## Provided material
|---|

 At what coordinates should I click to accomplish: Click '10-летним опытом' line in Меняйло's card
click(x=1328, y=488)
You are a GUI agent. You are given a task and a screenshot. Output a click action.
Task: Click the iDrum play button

|---|

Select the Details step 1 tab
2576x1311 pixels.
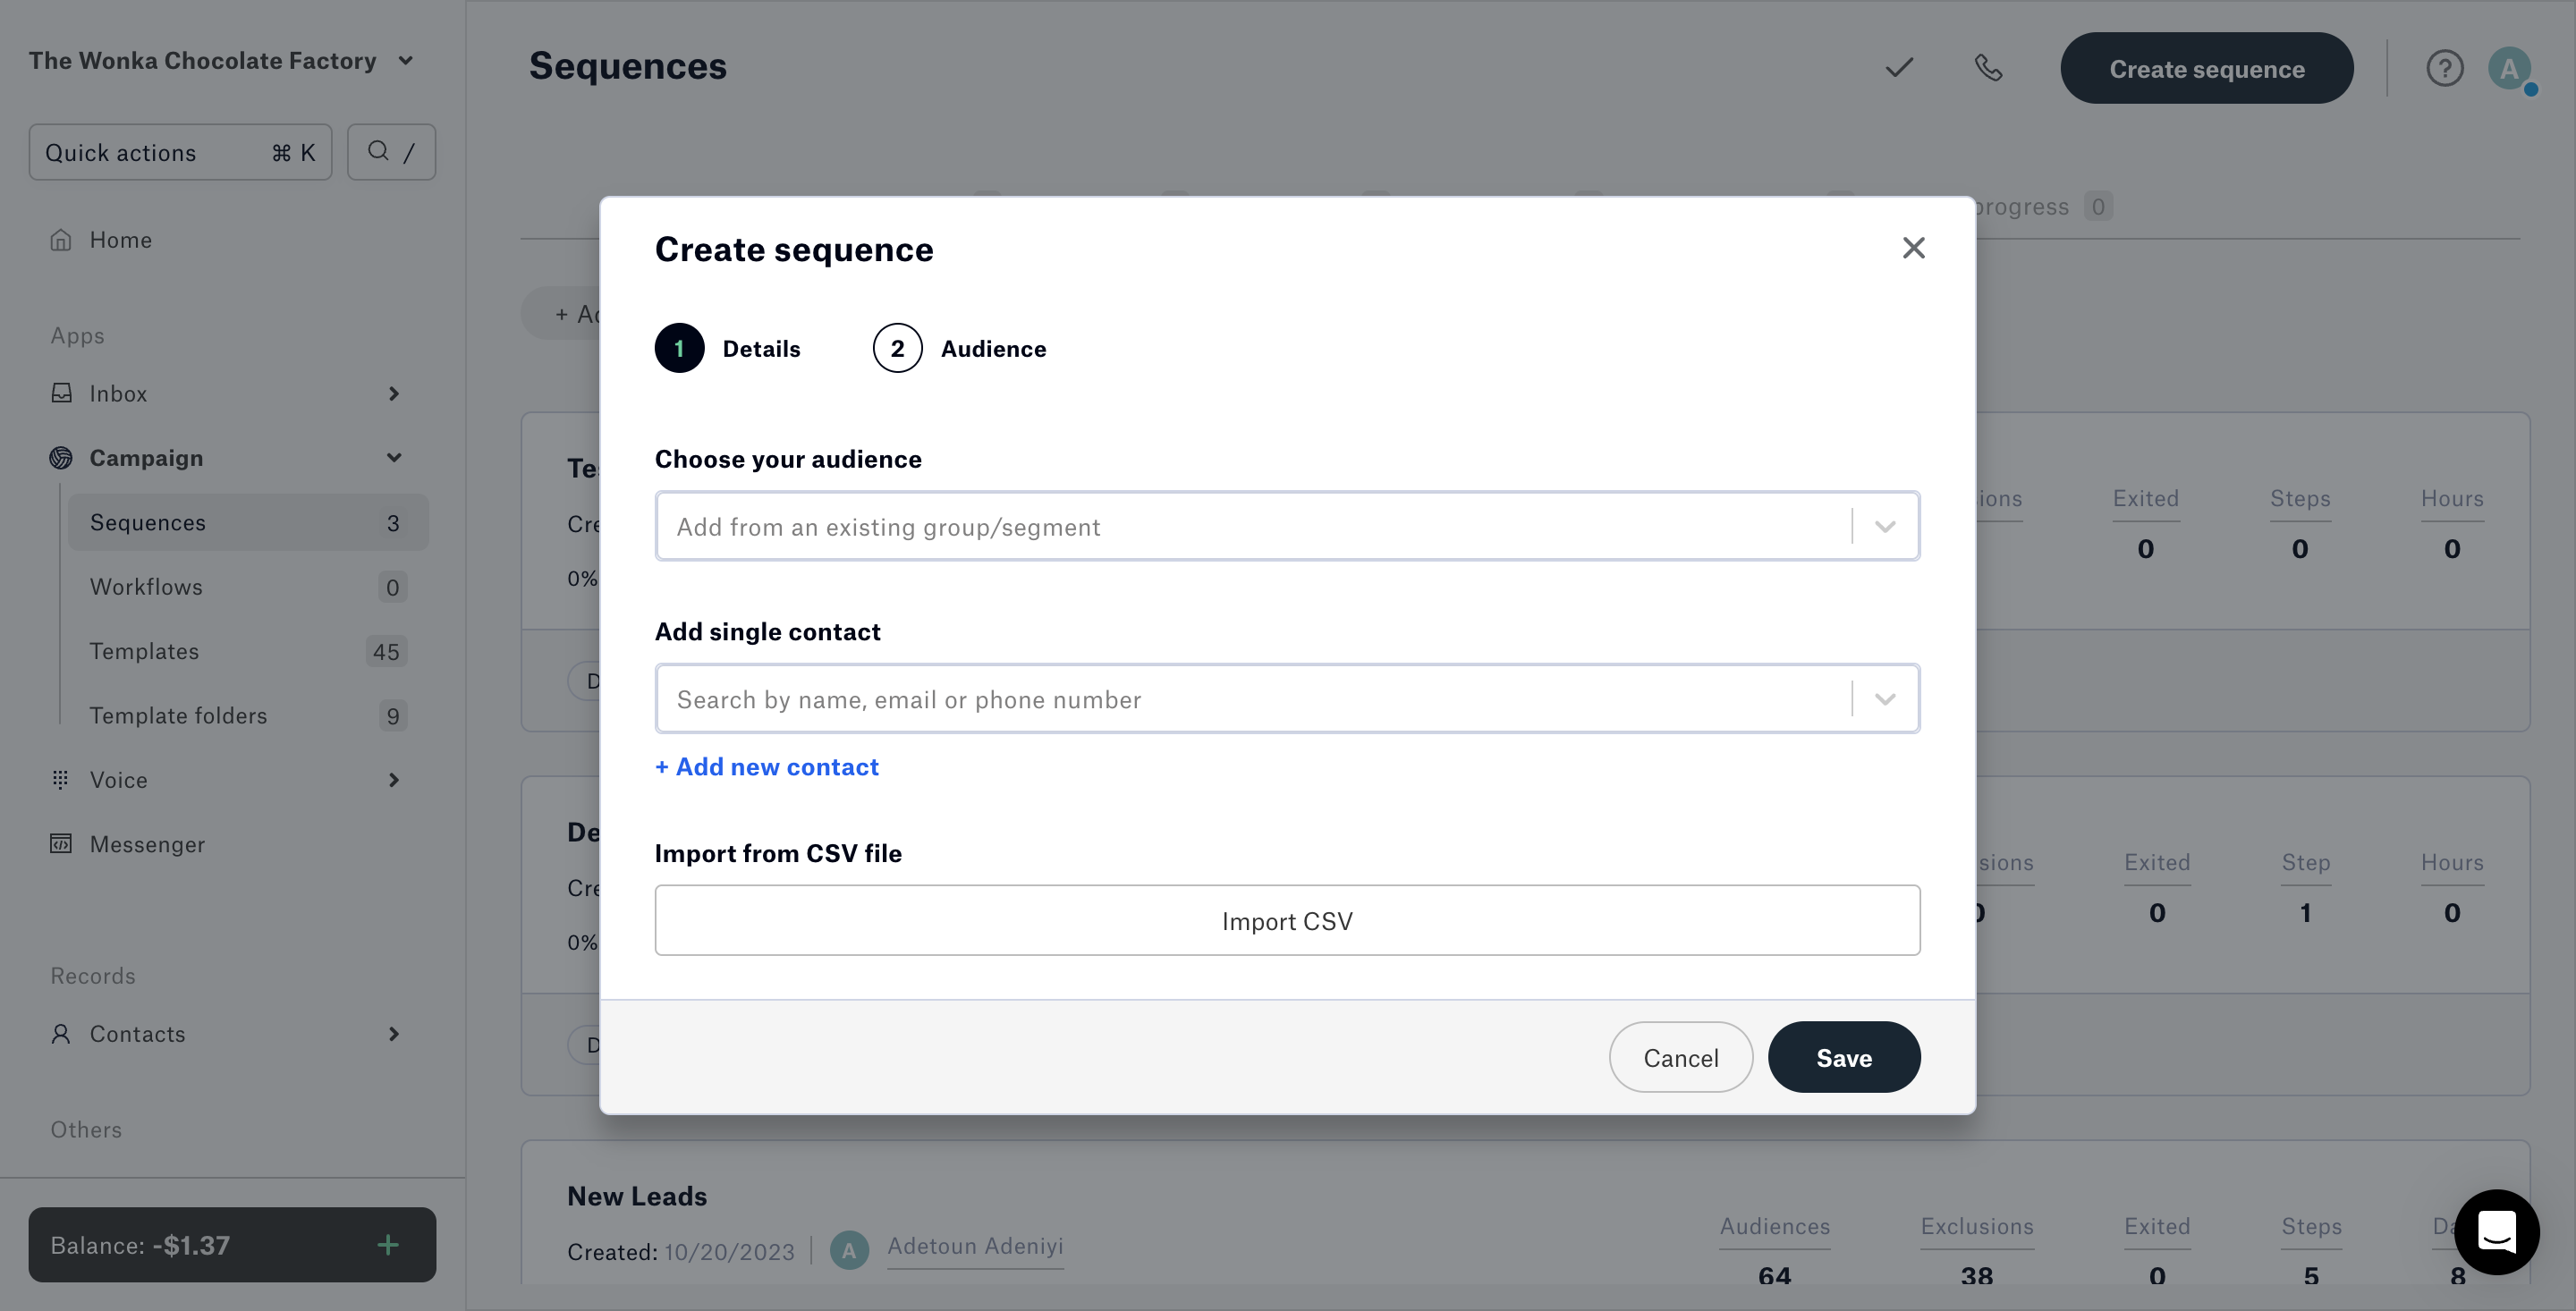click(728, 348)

|---|

Copy out the entries from the line with "At what coordinates" to the line with "Task: Click the iDrum play button", both included, and nothing else.

 At what coordinates should I click to accomplish: Click '10-летним опытом' line in Меняйло's card
click(x=1328, y=488)
You are a GUI agent. You are given a task and a screenshot. Output a click action.
Task: Click the iDrum play button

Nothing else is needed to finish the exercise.